The C++ standard states the following:

In an explicit specialization declaration for a member of a class template or a member template that appears in namespace scope, the member template and some of its enclosing class templates may remain unspecialized, except that the declaration shall not explicitly specialize a class member template if its enclosing class templates are not explicitly specialized as well. (14.7.3/16 since C++11 and 14.7.3/18 in older standards)

This means that the following is not possible:

template<typename T>
class foo {
  template<typename U>
  void bar();
};

template<typename T>
template<>
void foo<T>::bar<some_type>(){
}

There have already been multiple questions of people having problems related to this, which were answered more or less by "the standard says so". What I don't really understand is why this restriction exists.

Answer 1

Thanks to JohnB for the answer:

In the case, where there is one specialization for only the class (e.g. T=int), and another specialization for only the member (e.g. U=int), it would be impossible to decide, which specialization to use.

Another point by skyjpack:

There could be a class specialization without the member function.

Answer 2

Template function is instantiated when it is first used or when it is specialized.

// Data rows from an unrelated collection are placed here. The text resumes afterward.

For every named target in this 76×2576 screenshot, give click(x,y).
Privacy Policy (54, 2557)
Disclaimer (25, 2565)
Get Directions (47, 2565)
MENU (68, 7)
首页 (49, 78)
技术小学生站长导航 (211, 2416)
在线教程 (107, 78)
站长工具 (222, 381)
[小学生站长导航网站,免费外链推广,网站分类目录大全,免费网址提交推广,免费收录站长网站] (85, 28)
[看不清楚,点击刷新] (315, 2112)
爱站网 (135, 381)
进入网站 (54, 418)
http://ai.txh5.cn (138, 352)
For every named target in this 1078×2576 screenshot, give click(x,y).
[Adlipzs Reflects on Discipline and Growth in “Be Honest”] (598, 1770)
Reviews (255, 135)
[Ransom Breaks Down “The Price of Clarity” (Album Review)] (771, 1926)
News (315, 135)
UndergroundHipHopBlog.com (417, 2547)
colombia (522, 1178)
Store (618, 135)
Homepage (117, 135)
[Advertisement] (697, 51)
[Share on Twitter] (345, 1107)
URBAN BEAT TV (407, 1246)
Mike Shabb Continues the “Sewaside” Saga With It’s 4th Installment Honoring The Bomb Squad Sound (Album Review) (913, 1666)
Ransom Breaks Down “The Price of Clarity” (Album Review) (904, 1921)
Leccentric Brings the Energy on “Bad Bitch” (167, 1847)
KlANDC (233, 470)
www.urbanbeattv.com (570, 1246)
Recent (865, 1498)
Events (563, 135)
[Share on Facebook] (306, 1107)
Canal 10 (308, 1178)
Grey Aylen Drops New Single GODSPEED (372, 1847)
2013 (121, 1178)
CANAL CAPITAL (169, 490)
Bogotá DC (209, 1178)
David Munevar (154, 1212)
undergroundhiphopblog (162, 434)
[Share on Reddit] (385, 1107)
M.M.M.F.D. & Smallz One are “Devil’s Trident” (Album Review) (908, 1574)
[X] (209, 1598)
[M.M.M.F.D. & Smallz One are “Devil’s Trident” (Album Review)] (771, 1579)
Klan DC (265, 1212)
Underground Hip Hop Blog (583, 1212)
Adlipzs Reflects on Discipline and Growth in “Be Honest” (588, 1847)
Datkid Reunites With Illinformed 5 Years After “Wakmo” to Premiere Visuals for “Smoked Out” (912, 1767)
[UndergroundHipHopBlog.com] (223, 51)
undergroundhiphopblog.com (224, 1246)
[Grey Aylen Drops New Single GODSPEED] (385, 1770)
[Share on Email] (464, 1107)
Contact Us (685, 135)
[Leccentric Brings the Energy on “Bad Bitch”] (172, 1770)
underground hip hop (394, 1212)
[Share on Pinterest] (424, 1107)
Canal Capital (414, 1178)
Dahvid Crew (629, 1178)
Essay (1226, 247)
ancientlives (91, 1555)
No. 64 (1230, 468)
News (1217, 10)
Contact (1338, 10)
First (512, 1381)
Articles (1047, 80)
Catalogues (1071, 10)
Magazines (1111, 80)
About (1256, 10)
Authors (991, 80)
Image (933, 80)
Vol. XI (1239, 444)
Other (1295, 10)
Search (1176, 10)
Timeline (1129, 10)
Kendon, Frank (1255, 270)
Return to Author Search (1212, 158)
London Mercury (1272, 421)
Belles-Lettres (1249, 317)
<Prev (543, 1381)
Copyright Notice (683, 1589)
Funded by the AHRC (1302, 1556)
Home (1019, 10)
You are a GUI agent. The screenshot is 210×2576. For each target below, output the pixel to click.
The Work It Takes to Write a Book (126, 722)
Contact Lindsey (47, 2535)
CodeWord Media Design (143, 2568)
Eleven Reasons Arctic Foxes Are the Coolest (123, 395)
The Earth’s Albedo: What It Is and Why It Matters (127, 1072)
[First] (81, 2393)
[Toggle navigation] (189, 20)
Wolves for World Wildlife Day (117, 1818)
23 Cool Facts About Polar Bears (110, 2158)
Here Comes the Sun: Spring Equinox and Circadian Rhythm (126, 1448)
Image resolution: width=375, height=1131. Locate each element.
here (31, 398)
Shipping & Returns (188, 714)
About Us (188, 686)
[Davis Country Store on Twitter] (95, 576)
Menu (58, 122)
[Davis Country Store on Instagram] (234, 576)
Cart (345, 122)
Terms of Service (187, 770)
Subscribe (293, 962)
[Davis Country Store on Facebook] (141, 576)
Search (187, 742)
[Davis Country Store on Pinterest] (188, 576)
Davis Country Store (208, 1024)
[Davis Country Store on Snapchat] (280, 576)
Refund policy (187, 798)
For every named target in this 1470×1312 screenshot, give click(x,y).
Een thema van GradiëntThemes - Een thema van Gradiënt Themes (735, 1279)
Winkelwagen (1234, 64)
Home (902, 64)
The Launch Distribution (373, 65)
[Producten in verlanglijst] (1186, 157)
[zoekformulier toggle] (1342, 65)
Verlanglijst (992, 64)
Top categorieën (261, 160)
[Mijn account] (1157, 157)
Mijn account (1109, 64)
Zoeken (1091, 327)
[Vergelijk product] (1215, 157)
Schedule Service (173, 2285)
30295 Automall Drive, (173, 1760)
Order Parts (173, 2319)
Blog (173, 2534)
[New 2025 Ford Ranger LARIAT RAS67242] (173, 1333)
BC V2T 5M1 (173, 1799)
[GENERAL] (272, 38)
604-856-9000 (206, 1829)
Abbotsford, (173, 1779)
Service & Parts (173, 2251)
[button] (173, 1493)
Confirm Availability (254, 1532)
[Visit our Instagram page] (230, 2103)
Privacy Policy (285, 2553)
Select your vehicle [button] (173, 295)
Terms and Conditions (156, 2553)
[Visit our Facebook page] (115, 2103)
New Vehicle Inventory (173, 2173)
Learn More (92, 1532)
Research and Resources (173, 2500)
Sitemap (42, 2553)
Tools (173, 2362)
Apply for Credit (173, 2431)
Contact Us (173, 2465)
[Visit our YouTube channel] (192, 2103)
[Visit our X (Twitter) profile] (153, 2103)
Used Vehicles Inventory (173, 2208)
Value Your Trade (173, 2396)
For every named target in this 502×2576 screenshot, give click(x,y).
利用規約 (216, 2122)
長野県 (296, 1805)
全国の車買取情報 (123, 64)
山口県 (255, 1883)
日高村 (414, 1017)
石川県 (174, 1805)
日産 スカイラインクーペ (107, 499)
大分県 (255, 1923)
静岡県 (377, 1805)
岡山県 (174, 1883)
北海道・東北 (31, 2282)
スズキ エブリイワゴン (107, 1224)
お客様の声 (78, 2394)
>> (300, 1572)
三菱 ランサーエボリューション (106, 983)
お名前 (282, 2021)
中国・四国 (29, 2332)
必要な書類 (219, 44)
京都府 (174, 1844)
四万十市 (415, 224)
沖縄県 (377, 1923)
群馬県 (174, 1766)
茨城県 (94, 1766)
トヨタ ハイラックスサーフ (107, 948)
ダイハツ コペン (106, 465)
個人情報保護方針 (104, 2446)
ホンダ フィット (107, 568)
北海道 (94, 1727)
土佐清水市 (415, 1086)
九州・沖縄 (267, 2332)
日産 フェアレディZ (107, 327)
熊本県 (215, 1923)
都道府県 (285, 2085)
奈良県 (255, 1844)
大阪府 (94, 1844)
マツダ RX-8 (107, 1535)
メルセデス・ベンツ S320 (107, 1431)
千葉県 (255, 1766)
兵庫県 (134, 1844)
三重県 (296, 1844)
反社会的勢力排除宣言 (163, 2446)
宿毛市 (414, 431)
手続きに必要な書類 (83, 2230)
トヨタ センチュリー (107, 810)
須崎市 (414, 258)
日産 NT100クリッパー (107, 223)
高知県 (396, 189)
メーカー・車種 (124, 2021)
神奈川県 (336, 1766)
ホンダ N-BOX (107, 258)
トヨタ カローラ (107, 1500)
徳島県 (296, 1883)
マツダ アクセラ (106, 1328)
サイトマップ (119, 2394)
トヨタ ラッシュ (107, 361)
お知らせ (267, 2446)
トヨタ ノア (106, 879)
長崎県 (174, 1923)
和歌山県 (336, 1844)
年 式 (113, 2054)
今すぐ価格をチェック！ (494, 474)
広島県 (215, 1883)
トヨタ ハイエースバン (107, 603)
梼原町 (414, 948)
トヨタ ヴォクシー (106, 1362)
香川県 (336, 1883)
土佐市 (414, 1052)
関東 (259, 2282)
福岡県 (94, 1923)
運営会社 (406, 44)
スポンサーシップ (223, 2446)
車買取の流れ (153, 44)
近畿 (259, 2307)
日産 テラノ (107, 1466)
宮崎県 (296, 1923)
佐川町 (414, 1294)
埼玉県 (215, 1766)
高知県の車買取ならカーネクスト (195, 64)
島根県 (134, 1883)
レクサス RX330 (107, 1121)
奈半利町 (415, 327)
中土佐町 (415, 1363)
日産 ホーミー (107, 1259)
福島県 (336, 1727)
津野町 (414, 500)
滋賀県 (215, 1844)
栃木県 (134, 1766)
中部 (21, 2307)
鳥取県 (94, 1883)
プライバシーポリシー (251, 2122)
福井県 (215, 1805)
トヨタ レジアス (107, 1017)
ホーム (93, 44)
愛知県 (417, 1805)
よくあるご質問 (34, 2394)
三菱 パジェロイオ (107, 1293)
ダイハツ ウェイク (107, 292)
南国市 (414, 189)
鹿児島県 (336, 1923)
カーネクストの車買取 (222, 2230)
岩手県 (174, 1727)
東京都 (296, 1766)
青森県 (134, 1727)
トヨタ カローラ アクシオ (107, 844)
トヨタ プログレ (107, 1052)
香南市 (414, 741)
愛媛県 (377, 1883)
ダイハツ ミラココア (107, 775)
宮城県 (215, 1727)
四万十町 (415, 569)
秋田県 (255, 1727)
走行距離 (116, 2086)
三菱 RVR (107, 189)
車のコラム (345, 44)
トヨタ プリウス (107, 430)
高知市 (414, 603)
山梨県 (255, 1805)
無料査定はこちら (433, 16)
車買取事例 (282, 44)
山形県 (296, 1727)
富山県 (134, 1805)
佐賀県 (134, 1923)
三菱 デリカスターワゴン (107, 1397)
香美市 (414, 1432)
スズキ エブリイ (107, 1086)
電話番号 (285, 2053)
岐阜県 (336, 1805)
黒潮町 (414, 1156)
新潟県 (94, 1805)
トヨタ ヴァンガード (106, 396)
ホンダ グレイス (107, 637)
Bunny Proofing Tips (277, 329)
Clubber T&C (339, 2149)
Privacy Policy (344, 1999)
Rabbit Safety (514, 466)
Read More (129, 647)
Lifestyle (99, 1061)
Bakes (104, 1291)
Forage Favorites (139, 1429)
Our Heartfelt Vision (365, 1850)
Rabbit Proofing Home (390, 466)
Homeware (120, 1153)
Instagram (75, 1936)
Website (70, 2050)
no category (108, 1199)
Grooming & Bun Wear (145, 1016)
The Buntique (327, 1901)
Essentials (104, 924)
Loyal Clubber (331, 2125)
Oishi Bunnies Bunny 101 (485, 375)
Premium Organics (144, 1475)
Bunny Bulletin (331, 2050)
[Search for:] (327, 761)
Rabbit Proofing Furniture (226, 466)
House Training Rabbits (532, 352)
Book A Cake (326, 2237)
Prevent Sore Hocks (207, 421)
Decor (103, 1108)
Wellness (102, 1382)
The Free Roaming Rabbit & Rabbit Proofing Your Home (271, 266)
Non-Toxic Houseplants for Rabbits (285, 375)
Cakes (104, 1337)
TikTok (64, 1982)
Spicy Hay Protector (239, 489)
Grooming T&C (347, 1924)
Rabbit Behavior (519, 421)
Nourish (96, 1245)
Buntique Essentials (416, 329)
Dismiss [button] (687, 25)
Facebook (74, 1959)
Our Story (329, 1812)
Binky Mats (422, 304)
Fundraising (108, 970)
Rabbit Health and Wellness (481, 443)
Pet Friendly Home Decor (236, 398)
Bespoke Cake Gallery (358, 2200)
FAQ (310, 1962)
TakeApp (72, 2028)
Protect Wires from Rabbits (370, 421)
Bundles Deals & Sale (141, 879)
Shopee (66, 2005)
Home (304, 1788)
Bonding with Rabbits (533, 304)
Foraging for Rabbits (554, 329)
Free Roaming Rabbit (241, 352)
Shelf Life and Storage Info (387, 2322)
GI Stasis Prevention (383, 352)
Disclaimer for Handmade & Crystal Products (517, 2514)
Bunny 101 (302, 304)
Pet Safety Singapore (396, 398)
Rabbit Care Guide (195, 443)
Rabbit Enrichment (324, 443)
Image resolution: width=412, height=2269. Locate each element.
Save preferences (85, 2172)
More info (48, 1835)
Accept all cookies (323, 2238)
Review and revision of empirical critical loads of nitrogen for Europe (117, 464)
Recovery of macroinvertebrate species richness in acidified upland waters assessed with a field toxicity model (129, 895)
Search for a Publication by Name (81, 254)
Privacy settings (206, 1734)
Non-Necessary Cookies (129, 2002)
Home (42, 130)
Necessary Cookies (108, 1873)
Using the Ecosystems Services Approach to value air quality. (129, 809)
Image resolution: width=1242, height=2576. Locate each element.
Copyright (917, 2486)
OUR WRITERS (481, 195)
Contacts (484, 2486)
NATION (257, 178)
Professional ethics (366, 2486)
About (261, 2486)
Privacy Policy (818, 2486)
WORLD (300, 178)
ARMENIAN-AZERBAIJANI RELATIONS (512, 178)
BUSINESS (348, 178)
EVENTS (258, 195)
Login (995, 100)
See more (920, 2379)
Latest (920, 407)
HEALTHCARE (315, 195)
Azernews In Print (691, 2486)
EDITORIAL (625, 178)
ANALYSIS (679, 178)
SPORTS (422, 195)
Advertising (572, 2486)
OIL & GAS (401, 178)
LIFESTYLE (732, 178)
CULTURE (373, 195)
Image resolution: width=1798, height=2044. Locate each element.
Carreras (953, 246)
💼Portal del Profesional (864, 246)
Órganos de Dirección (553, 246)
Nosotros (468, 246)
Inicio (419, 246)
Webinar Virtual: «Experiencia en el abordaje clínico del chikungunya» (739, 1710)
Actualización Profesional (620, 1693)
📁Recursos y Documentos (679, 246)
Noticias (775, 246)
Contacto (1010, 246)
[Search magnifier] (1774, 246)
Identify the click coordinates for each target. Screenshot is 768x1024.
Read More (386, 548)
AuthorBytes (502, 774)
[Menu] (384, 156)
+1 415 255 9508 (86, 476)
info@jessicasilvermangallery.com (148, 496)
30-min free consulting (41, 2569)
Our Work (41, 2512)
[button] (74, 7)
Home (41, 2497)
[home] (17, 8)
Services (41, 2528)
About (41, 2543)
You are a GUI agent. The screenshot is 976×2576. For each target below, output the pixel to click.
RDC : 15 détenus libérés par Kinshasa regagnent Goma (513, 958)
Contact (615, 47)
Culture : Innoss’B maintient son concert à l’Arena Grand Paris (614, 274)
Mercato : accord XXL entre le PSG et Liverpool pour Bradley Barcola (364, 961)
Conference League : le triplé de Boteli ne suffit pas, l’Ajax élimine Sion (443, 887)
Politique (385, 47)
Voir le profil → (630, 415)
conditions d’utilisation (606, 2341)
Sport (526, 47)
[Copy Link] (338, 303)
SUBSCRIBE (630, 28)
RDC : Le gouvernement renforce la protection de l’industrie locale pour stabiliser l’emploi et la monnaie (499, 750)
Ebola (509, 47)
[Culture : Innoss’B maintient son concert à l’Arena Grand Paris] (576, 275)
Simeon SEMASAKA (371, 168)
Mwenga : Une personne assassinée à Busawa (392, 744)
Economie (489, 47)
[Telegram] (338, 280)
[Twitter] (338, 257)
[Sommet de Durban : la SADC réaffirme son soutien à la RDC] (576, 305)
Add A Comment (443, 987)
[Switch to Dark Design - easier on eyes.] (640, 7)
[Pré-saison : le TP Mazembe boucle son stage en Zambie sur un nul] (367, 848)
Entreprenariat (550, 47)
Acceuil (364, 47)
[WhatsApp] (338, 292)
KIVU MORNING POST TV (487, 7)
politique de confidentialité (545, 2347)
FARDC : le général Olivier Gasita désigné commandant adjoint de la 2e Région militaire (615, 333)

When you do partial specialization you can't instantiate function, as it is still template function. So when you do specialization, compiler somehow must understand that you already had partial instantiation and match it to your instantiation, which can lead to difficulties.

People say in the comments, that it can lead to an ambiguity, but a lot of things can lead to ambiguous things. Think of overloaded functions, for example. If it is ambiguous which overloaded function to call, compiler tells you about it. Same in this case.